Answer
The only valid solution is $x = -\frac{3}{2}$, and the point of intersection is $(-\frac{3}{2}, \frac{20}{3})$.
Work Step by Step
We want to find when $f(x) = g(x)$, so we equate the right sides of the equations and solve for $x$:
$\dfrac{32x}{x - 3} - \dfrac{3}{x + 1} = \dfrac{2x + 18}{x^2 - 2x - 3}$
Make the expressions similar using their LCD:
$\dfrac{2x(x + 1)}{(x - 3)(x + 1)} - \dfrac{3(x - 3)}{(x + 1)(x - 3)} = \dfrac{2x + 18}{x^2 - 2x - 3}$
Combine the expressions on the left side::
$\dfrac{2x(x + 1) - 3(x - 3)}{(x - 3)(x + 1)} = \dfrac{2x + 18}{x^2 - 2x - 3}$
Distribute terms in the numerator:
$\dfrac{2x^2 + 2x - 3x + 9}{(x - 3)(x + 1)} = \dfrac{2x + 18}{x^2 - 2x - 3}$
Combine like terms:
$\dfrac{2x^2 - x + 9}{(x - 3)(x + 1)} = \dfrac{2x + 18}{x^2 - 2x - 3}$
Factor the denominator on the right side of the equation:
$\dfrac{2x^2 - x + 9}{(x - 3)(x + 1)} = \dfrac{2x + 18}{(x - 3)(x + 1)}$
Since the denominators on both sides of the equation are the same, we can multiply both sides by the denominator to get rid of the fractions:
$2x^2 - x + 9 = 2x + 18$
Move all terms to the left side of the equation:
$2x^2-x+9-2x-18=0\\
2x^2 - 3x - 9 = 0$
We can now factor by splitting the middle term.
We have a quadratic equation, which is in the form $ax^2 + bx + c = 0$. We need to find which factors multiplied together will equal $ac$ but when added together will equal $b$.
In this equation, $ac$ is $-18$ and $b$ is $-3$. The factors $-6$ and $3$ will work.
Let's rewrite the equation and split the middle term using these two factors:
$2x^2 - 6x + 3x - 9 = 0$
Group the first two terms and the last two terms:
$(2x^2 - 6x) + (3x - 9) = 0$
Factor out the greatest common monomial factor of each group:
$2x(x - 3) + 3(x - 3) = 0$
Factor out $(x-3)$:
$(2x + 3)(x - 3) = 0$
Use the Zero-Product Property by equating each factor equal to $0$, then solve each equation:
First factor:
$2x + 3 = 0$
$2x = -3$
$x = -\frac{3}{2}$
Second factor:
$x - 3 = 0$
$x = 3$
The potential solutions to this system of equations are $x = -\frac{3}{2}$ and $x = 3$.
We can now plug these values into either $f(x)$ or $g(x)$ to find the points of intersection of the two graphs.
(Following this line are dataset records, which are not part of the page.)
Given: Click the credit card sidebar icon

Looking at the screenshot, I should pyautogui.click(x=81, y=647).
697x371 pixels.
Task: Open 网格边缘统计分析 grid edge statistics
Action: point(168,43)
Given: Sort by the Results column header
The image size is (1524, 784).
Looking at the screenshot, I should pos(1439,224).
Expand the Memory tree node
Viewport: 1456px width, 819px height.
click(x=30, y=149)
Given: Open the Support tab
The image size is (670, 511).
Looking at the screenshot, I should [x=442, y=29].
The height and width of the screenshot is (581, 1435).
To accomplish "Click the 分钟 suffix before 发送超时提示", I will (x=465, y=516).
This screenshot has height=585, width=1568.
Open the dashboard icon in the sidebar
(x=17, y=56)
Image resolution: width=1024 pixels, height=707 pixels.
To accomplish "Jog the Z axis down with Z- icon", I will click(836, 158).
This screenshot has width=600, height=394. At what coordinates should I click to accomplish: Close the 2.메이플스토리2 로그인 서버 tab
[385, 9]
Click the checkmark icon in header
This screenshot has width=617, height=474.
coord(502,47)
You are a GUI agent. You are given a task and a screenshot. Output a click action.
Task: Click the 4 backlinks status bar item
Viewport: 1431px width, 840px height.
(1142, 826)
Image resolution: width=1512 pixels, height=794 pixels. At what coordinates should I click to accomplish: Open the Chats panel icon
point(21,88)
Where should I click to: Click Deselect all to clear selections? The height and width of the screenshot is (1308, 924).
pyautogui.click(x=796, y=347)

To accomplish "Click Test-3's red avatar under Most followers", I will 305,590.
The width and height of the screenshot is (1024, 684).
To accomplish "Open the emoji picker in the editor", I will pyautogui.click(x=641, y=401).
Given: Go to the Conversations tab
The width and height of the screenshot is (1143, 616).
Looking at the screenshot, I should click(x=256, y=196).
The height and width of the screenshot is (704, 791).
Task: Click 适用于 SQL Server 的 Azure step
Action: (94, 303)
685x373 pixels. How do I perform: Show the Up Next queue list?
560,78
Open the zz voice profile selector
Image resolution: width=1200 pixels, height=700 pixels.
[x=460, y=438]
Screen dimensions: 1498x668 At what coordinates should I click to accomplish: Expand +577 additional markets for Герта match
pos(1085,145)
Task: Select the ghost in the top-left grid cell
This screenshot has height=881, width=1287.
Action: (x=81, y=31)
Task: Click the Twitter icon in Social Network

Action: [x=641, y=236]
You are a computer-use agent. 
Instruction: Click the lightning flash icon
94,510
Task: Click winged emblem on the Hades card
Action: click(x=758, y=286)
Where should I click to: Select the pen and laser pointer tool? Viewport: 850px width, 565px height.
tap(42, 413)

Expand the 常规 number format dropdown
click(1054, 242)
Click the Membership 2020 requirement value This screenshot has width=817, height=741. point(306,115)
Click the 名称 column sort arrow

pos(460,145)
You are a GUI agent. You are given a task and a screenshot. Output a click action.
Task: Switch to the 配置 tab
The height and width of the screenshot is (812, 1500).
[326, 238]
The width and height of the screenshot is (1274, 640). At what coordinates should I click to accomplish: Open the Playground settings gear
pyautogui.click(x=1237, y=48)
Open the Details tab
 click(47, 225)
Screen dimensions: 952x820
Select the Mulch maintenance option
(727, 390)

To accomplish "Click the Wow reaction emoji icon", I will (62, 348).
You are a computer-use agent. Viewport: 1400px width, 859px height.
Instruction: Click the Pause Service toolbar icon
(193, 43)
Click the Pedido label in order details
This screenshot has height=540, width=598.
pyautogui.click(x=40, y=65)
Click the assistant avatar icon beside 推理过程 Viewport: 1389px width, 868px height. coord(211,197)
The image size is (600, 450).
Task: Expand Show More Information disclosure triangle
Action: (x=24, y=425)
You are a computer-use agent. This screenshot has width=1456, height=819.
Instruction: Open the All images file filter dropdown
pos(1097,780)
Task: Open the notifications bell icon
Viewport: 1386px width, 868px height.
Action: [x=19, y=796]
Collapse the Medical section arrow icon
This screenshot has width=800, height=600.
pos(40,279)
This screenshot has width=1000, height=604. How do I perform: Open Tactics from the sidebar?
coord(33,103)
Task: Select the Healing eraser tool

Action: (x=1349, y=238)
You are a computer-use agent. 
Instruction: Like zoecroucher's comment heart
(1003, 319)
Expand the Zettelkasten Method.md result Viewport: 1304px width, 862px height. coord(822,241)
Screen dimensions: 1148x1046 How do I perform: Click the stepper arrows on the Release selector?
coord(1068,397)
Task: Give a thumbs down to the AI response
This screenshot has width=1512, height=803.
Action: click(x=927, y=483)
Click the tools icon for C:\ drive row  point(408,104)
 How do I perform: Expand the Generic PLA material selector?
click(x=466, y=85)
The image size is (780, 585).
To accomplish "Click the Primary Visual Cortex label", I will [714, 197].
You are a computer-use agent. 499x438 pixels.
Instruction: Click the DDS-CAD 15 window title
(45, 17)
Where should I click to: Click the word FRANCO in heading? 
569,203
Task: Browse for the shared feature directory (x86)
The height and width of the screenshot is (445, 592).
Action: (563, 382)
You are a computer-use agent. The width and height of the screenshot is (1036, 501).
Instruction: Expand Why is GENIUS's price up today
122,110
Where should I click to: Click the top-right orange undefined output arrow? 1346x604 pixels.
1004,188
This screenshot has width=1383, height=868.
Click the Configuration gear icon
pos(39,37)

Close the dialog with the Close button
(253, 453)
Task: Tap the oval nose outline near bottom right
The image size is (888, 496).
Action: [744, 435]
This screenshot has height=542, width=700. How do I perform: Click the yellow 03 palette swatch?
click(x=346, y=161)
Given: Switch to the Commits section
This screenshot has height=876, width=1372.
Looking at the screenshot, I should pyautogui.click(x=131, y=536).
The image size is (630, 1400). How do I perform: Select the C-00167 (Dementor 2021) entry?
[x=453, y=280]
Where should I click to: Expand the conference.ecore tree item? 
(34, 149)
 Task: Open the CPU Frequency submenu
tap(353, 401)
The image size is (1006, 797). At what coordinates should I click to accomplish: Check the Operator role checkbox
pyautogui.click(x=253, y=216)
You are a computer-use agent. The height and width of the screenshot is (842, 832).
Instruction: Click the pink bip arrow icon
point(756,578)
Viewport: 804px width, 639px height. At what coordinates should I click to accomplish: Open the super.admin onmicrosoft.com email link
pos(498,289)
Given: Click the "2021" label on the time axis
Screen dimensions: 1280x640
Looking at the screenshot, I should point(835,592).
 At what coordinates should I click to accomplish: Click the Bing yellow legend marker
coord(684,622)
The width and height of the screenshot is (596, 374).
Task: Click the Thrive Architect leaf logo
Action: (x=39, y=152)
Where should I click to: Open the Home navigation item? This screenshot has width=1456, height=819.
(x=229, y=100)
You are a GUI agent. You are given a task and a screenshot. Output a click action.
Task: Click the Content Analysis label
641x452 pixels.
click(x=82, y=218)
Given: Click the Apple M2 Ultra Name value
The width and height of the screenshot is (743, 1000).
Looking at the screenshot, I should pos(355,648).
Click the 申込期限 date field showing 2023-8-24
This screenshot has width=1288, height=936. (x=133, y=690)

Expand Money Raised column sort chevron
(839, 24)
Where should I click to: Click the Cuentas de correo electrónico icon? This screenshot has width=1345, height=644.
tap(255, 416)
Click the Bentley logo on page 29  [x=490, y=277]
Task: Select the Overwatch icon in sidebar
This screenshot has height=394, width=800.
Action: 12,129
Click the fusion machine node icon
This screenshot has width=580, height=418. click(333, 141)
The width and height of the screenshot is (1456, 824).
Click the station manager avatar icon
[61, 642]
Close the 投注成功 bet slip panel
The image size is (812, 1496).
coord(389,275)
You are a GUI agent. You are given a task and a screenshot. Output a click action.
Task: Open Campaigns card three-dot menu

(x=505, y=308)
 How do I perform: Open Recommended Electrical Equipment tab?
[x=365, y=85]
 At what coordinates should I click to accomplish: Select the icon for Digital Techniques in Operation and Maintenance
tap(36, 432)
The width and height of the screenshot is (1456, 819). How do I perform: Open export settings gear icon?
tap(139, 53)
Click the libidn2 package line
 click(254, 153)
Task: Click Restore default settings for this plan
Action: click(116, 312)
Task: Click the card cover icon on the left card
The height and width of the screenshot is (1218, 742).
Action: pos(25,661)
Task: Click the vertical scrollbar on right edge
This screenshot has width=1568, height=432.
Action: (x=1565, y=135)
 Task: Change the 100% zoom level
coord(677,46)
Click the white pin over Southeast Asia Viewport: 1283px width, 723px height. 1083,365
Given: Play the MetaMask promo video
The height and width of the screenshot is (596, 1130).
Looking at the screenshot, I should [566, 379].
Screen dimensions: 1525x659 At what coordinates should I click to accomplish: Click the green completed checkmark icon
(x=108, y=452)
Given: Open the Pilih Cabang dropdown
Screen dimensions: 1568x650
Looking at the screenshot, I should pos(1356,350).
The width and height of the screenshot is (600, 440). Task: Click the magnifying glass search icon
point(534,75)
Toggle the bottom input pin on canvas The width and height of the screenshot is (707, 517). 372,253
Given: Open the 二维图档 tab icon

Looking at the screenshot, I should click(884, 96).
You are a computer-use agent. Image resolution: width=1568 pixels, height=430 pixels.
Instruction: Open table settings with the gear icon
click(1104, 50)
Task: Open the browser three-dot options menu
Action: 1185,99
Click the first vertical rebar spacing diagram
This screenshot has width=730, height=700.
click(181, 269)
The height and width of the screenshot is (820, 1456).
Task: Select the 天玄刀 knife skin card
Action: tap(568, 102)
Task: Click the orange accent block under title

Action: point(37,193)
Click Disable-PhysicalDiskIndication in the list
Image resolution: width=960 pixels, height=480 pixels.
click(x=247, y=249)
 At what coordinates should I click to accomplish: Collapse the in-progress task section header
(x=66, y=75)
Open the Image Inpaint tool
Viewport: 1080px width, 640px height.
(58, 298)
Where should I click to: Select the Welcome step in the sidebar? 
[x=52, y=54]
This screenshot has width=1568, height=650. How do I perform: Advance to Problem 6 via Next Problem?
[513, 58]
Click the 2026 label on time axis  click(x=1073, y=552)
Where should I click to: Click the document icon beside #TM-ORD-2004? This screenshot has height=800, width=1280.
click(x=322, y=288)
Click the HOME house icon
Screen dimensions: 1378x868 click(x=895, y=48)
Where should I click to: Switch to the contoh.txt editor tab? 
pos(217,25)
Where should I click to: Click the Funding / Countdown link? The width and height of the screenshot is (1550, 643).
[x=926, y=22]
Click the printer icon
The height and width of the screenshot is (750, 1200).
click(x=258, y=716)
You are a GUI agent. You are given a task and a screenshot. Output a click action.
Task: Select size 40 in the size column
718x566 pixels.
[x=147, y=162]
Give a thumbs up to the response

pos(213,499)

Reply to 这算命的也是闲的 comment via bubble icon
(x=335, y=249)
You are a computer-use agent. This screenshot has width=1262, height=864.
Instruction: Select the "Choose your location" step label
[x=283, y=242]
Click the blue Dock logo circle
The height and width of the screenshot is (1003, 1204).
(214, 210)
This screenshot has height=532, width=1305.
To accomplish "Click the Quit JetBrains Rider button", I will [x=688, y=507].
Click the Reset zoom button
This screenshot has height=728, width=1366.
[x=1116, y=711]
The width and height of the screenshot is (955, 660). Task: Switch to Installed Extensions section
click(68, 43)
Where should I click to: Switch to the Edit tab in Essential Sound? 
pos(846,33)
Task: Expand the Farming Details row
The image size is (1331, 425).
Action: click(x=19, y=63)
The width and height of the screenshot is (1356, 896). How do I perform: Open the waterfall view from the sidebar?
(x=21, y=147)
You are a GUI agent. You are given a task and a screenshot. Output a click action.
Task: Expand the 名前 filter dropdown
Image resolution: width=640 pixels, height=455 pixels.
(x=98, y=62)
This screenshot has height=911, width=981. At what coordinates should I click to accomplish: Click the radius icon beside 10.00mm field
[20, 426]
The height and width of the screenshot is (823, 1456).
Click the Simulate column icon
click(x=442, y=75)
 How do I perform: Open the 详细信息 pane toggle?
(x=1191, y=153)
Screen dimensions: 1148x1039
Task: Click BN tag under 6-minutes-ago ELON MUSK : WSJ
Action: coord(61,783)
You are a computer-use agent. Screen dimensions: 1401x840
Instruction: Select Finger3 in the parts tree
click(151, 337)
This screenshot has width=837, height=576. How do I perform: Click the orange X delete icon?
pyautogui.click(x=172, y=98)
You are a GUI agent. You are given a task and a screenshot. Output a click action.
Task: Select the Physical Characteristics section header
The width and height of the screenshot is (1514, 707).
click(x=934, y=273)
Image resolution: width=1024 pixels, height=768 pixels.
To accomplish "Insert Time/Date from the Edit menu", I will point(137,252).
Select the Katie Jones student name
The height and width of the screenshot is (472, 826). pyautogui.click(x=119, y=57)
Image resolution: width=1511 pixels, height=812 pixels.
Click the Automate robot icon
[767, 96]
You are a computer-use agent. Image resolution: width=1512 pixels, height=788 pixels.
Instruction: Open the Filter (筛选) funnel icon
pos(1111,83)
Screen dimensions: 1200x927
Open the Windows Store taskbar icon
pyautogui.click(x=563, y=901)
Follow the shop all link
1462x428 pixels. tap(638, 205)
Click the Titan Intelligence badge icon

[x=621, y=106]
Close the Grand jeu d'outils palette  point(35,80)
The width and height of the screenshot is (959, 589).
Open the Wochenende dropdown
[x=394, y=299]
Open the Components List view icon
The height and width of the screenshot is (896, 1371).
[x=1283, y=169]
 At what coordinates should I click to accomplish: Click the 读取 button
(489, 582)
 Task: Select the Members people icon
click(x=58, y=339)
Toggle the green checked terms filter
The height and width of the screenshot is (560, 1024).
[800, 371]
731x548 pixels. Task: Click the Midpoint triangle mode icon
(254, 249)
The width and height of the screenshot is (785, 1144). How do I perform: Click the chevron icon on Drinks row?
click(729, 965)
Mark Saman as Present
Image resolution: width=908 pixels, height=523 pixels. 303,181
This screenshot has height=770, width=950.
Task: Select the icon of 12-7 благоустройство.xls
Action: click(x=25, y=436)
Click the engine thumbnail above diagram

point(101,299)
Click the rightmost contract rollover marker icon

Let's use $g(x)$.
Let us plug in the first possible solution:
$g(x) = \frac{2(-\frac{3}{2}) + 18}{(-\frac{3}{2})^2 - 2(-\frac{3}{2}) - 3}$
Evaluate the exponent first:
$g(x) = \frac{2(-\frac{3}{2}) + 18}{\frac{9}{4} - 2(-\frac{3}{2}) - 3}$
Multiply to simplify:
$g(x) = \frac{-\frac{6}{2} + 18}{\frac{9}{4} + \frac{6}{2} - 3}$
Convert all terms to equivalent fractions so we can add:
$g(x) = \frac{-\frac{6}{2} + \frac{36}{2}}{\frac{9}{4} + \frac{12}{4} - \frac{12}{4}}$
Add the fractions to simplify:
$g(x) = \frac{\frac{30}{2}}{\frac{9}{4}}$
Multiply the numerator by the reciprocal of the denominator:
$g(x) = \frac{120}{18}$
Simplify the fraction:
$g(x) = \frac{20}{3}$
Let us plug in the second possible solution into $g(x)$:
$g(x) = \frac{2(3) + 18}{(3)^2 - 2(3) - 3}$
Evaluate the exponent first:
$g(x) = \frac{2(3) + 18}{9 - 2(3) - 3}$
Multiply to simplify:
$g(x) = \frac{6 + 18}{9 - 6 - 3}$
Add to simplify:
$g(x) = \frac{24}{0}$
This solution is not valid because the fraction is undefined.
Therefore, the only valid solution is $x = -\frac{3}{2}$, and the point of intersection is $\left(-\frac{3}{2}, \frac{20}{3}\right)$.